◆ What you need to do
Could you swap each "Lock constraint icon" in the lines below for "Pin constraint icon" and give all the lines back with nothing else changed?
==================================================
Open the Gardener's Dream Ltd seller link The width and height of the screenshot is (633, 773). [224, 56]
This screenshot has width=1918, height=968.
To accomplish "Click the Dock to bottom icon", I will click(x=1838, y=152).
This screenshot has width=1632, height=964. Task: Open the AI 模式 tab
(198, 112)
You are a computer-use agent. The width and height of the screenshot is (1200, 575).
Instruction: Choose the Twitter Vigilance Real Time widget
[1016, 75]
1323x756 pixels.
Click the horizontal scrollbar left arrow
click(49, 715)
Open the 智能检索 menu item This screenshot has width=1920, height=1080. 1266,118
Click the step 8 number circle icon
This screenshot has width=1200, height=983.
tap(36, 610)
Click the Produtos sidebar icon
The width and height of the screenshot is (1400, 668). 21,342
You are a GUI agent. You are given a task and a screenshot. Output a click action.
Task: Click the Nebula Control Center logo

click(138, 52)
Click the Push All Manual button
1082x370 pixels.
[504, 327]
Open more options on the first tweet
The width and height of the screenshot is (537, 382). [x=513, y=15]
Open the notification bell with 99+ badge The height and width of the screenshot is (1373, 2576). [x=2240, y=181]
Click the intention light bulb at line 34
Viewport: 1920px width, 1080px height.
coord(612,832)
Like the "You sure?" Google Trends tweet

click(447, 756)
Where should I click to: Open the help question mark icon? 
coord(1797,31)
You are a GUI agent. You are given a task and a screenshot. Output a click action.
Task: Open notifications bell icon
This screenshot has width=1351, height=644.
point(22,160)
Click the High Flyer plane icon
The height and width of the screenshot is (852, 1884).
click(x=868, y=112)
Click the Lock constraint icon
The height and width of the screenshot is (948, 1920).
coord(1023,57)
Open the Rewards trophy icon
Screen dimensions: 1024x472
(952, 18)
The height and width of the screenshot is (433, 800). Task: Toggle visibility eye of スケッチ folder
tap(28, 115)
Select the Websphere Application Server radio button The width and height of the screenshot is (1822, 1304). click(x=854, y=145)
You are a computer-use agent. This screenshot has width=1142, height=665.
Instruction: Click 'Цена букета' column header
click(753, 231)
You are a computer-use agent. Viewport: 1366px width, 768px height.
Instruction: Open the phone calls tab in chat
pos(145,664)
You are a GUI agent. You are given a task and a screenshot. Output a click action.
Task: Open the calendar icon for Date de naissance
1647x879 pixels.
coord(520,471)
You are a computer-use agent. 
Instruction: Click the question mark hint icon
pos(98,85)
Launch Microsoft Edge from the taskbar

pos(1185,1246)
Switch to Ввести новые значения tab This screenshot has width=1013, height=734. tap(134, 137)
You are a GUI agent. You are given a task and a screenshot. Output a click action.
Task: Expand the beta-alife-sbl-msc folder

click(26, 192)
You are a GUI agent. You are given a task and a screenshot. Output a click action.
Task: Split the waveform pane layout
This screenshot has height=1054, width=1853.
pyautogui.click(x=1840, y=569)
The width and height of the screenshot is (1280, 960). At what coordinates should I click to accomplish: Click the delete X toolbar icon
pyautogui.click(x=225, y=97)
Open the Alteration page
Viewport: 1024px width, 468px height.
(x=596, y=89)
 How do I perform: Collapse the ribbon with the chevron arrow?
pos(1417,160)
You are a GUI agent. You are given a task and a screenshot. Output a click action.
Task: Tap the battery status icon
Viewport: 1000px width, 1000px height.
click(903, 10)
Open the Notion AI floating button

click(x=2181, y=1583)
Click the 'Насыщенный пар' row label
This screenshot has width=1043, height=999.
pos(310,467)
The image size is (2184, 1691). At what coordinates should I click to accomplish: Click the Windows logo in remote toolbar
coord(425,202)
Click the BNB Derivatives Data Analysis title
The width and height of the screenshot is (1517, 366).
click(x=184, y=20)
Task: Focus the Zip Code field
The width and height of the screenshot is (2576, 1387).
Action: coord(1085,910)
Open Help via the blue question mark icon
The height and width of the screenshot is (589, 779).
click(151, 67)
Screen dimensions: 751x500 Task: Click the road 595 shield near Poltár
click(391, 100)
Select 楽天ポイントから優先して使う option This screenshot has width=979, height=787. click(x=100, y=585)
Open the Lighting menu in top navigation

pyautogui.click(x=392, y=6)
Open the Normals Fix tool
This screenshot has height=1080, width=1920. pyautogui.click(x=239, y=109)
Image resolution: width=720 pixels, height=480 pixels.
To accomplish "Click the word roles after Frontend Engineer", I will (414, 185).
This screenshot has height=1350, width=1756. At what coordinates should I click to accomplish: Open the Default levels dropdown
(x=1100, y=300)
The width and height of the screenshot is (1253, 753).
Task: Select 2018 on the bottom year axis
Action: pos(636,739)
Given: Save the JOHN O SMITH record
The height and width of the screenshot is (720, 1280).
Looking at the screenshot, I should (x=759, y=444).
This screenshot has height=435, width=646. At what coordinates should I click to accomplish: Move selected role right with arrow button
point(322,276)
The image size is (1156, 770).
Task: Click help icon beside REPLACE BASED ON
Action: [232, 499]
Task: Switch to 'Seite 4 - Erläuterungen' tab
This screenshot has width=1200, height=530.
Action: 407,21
==================================================
◆ Exercise solution
Open the Gardener's Dream Ltd seller link The width and height of the screenshot is (633, 773). [224, 56]
This screenshot has width=1918, height=968.
To accomplish "Click the Dock to bottom icon", I will click(x=1838, y=152).
This screenshot has width=1632, height=964. Task: Open the AI 模式 tab
(198, 112)
You are a computer-use agent. The width and height of the screenshot is (1200, 575).
Instruction: Choose the Twitter Vigilance Real Time widget
[1016, 75]
1323x756 pixels.
Click the horizontal scrollbar left arrow
click(49, 715)
Open the 智能检索 menu item This screenshot has width=1920, height=1080. 1266,118
Click the step 8 number circle icon
This screenshot has width=1200, height=983.
tap(36, 610)
Click the Produtos sidebar icon
The width and height of the screenshot is (1400, 668). 21,342
You are a GUI agent. You are given a task and a screenshot. Output a click action.
Task: Click the Nebula Control Center logo

click(138, 52)
Click the Push All Manual button
1082x370 pixels.
[504, 327]
Open more options on the first tweet
The width and height of the screenshot is (537, 382). [x=513, y=15]
Open the notification bell with 99+ badge The height and width of the screenshot is (1373, 2576). [x=2240, y=181]
Click the intention light bulb at line 34
Viewport: 1920px width, 1080px height.
coord(612,832)
Like the "You sure?" Google Trends tweet

click(447, 756)
Where should I click to: Open the help question mark icon? 
coord(1797,31)
You are a GUI agent. You are given a task and a screenshot. Output a click action.
Task: Open notifications bell icon
This screenshot has width=1351, height=644.
point(22,160)
Click the High Flyer plane icon
The height and width of the screenshot is (852, 1884).
click(x=868, y=112)
Click the Pin constraint icon
The height and width of the screenshot is (948, 1920).
coord(1023,57)
Open the Rewards trophy icon
Screen dimensions: 1024x472
(952, 18)
The height and width of the screenshot is (433, 800). Task: Toggle visibility eye of スケッチ folder
tap(28, 115)
Select the Websphere Application Server radio button The width and height of the screenshot is (1822, 1304). click(x=854, y=145)
You are a computer-use agent. This screenshot has width=1142, height=665.
Instruction: Click 'Цена букета' column header
click(753, 231)
You are a computer-use agent. Viewport: 1366px width, 768px height.
Instruction: Open the phone calls tab in chat
pos(145,664)
You are a GUI agent. You are given a task and a screenshot. Output a click action.
Task: Open the calendar icon for Date de naissance
1647x879 pixels.
coord(520,471)
You are a computer-use agent. 
Instruction: Click the question mark hint icon
pos(98,85)
Launch Microsoft Edge from the taskbar

pos(1185,1246)
Switch to Ввести новые значения tab This screenshot has width=1013, height=734. tap(134, 137)
You are a GUI agent. You are given a task and a screenshot. Output a click action.
Task: Expand the beta-alife-sbl-msc folder

click(26, 192)
You are a GUI agent. You are given a task and a screenshot. Output a click action.
Task: Split the waveform pane layout
This screenshot has height=1054, width=1853.
pyautogui.click(x=1840, y=569)
The width and height of the screenshot is (1280, 960). At what coordinates should I click to accomplish: Click the delete X toolbar icon
pyautogui.click(x=225, y=97)
Open the Alteration page
Viewport: 1024px width, 468px height.
(x=596, y=89)
 How do I perform: Collapse the ribbon with the chevron arrow?
pos(1417,160)
You are a GUI agent. You are given a task and a screenshot. Output a click action.
Task: Tap the battery status icon
Viewport: 1000px width, 1000px height.
click(903, 10)
Open the Notion AI floating button

click(x=2181, y=1583)
Click the 'Насыщенный пар' row label
This screenshot has width=1043, height=999.
pos(310,467)
The image size is (2184, 1691). At what coordinates should I click to accomplish: Click the Windows logo in remote toolbar
coord(425,202)
Click the BNB Derivatives Data Analysis title
The width and height of the screenshot is (1517, 366).
click(x=184, y=20)
Task: Focus the Zip Code field
The width and height of the screenshot is (2576, 1387).
Action: coord(1085,910)
Open Help via the blue question mark icon
The height and width of the screenshot is (589, 779).
click(151, 67)
Screen dimensions: 751x500 Task: Click the road 595 shield near Poltár
click(391, 100)
Select 楽天ポイントから優先して使う option This screenshot has width=979, height=787. click(x=100, y=585)
Open the Lighting menu in top navigation

pyautogui.click(x=392, y=6)
Open the Normals Fix tool
This screenshot has height=1080, width=1920. pyautogui.click(x=239, y=109)
Image resolution: width=720 pixels, height=480 pixels.
To accomplish "Click the word roles after Frontend Engineer", I will (414, 185).
This screenshot has height=1350, width=1756. At what coordinates should I click to accomplish: Open the Default levels dropdown
(x=1100, y=300)
The width and height of the screenshot is (1253, 753).
Task: Select 2018 on the bottom year axis
Action: pos(636,739)
Given: Save the JOHN O SMITH record
The height and width of the screenshot is (720, 1280).
Looking at the screenshot, I should (x=759, y=444).
This screenshot has height=435, width=646. At what coordinates should I click to accomplish: Move selected role right with arrow button
point(322,276)
The image size is (1156, 770).
Task: Click help icon beside REPLACE BASED ON
Action: [232, 499]
Task: Switch to 'Seite 4 - Erläuterungen' tab
This screenshot has width=1200, height=530.
Action: 407,21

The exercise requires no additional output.